Luckily browsers don't have to know jack about these attributes, so long as they pass them on to AT.
However, this is clearly a form. You get to use something called fieldsets, for example the dimension options you have on the far right look indeed to be a group of form controls who are of the same type. They get a fieldset, and this helps you figure out how you'd group things. This is one of those examples where a table should be inside a form. The issue here is, as far as screen readers go, the primary type of element here will be FORM, not TABLE. Headers and axis attributes and table stuff will not necessarily translate to a screen reader, so I think the best way forward is to think of this as a form that happens to have inputs with both a label and a group name (legend). Figure out what a good FORM would be first, then use a table to reflect that structure.
Will this form ever be presented to the user again, without form controls but instead with the options they have chosen? If so, then at that time you will use the same table structure as you had in the form, but now it would make sense to use stuff like headers and axis attributes, etc since it would only be a table.
You did mention some items don't have all the options other items might have. I think you might need to work from, what are the greatest possible number of options an item could have and work backwards. Items with fewer options will either have empty cells there or simply fewer rows, cols or th's.
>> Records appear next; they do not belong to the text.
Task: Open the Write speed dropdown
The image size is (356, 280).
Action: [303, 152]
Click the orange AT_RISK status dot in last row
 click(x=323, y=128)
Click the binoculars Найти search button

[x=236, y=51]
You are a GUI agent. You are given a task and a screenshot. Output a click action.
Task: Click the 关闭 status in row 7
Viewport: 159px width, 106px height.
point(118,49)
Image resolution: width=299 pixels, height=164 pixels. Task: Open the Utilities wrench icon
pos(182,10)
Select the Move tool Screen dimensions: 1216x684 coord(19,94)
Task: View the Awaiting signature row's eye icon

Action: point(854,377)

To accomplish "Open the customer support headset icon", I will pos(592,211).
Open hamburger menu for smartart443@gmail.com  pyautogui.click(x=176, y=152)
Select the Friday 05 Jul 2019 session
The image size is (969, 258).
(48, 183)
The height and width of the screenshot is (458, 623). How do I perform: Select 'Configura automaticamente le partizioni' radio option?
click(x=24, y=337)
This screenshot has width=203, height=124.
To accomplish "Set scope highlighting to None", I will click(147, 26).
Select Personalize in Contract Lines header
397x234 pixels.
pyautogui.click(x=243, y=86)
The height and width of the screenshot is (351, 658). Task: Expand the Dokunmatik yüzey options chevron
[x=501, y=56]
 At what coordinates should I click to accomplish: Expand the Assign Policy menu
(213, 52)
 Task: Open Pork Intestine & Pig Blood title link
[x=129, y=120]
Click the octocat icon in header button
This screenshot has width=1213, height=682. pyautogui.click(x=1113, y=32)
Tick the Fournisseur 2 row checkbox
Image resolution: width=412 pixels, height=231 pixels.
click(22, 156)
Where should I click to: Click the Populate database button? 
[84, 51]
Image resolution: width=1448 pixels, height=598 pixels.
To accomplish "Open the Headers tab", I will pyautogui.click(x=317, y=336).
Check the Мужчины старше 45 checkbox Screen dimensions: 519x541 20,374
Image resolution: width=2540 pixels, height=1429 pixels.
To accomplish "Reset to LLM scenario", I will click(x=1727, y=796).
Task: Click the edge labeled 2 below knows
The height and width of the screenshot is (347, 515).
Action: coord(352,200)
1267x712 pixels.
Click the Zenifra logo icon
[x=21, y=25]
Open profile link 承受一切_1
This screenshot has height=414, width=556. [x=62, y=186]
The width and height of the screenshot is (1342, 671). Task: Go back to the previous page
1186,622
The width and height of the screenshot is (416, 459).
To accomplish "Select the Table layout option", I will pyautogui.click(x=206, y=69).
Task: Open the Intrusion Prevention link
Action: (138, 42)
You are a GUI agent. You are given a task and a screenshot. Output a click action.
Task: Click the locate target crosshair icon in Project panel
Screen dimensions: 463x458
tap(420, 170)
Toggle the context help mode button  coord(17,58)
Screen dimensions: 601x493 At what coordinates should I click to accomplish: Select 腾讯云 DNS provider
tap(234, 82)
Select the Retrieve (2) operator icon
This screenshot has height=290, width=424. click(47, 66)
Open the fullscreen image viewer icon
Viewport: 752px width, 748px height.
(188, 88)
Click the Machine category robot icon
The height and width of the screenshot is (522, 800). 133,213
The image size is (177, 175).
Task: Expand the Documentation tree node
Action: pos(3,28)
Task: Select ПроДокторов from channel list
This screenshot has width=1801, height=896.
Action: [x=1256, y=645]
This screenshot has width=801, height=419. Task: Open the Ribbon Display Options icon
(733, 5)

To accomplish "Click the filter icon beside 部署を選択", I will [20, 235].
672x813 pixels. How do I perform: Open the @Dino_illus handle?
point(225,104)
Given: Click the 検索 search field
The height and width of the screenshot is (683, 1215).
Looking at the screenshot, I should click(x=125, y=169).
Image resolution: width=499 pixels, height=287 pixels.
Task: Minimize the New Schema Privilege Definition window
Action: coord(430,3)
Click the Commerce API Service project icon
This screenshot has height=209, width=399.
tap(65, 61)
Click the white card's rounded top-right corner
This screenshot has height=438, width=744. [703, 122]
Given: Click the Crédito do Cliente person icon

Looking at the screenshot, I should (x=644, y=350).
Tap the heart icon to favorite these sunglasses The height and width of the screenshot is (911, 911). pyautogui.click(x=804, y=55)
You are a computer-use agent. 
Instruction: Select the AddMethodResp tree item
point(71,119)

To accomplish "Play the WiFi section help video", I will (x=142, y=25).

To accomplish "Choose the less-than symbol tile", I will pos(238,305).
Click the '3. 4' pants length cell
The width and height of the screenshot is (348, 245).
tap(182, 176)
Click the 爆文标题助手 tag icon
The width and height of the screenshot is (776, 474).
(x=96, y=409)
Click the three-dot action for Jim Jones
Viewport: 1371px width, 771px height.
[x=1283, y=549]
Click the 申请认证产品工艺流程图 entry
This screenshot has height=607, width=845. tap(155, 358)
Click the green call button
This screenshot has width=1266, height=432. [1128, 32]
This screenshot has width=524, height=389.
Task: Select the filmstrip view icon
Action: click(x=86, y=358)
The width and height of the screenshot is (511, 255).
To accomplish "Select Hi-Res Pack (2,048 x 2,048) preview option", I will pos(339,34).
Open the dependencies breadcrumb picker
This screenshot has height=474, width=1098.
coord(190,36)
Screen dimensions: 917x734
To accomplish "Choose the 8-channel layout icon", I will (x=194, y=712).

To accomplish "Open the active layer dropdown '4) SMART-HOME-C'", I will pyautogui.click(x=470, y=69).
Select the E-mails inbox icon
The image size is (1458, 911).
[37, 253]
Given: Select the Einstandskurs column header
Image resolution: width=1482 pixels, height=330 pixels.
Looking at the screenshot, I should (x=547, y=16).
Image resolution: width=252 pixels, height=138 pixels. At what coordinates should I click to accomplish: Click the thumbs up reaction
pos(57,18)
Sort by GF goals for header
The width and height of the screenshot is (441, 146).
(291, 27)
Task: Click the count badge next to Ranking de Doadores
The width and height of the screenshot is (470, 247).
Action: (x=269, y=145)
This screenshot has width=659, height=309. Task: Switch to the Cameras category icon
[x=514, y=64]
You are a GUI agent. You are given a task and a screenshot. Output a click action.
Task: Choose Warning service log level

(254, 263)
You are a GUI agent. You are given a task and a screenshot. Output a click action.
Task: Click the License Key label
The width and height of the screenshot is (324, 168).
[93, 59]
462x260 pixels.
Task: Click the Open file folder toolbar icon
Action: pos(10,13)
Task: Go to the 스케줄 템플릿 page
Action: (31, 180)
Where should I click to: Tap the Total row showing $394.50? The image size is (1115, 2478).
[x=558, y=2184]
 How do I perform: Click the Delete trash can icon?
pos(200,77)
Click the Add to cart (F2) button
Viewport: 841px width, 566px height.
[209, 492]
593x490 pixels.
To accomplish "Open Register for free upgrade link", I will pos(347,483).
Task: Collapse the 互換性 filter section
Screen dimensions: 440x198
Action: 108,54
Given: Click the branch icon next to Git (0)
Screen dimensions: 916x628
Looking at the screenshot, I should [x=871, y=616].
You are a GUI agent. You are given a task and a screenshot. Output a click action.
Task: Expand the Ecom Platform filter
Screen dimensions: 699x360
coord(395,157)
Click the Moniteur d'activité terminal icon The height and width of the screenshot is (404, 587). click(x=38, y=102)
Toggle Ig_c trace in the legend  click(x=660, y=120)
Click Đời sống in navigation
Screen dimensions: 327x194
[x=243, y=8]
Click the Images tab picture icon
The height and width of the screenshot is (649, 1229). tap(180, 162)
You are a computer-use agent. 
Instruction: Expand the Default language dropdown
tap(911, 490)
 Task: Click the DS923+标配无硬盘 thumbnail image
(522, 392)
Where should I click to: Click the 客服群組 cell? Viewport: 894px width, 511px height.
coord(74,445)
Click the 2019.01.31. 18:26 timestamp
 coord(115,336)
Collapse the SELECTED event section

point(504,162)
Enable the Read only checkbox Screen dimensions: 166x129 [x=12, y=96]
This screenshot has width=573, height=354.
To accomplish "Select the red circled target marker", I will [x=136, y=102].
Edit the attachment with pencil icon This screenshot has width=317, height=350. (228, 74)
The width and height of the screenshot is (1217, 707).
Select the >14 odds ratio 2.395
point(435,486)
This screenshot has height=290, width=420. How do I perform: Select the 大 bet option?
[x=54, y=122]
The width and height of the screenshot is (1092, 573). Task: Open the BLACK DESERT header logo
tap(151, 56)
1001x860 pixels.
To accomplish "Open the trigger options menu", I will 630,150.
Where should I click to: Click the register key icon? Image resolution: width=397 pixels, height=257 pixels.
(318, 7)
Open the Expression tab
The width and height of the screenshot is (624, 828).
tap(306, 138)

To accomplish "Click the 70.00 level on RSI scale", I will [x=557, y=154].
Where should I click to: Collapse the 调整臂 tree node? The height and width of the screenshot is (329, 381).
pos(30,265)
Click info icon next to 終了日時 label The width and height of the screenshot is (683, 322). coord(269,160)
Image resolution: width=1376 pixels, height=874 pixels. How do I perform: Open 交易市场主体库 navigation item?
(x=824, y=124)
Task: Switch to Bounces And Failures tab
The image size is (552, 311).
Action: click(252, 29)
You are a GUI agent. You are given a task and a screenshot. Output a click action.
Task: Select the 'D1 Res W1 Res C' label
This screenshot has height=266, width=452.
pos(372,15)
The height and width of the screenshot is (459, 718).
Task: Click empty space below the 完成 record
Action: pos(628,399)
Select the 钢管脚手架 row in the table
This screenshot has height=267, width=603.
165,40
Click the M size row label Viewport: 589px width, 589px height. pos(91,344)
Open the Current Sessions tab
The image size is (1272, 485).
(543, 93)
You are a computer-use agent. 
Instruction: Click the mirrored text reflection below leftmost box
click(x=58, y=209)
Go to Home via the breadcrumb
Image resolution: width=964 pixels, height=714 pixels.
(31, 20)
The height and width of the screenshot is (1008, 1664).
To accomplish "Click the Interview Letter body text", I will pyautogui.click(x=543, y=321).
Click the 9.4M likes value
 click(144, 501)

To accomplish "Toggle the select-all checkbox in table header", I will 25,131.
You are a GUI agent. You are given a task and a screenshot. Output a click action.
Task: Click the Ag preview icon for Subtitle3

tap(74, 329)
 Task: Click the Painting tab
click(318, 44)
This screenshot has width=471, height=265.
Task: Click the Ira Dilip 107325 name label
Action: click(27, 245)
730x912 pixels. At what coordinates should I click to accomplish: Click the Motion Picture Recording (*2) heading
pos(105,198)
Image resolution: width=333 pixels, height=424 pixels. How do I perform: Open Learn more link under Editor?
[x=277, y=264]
I still don't have a good enough idea of what the different options are to suggest a good form (for example, I see two things called type... obviously they must be two different sorts of "type"), but I think this will mean the labels will have to be more descriptive instead of relying on column headers only. Especially since, it doesn't look like an item's first "type" box (a textarea?) has anything to do with the Width dimension, does it? So a column isn't appropriate here at all anyway.
Keep thinking on this. Ask yourself, what are these things? This will help you come up with appropriate legends (and legends should be short, sweet and to the point).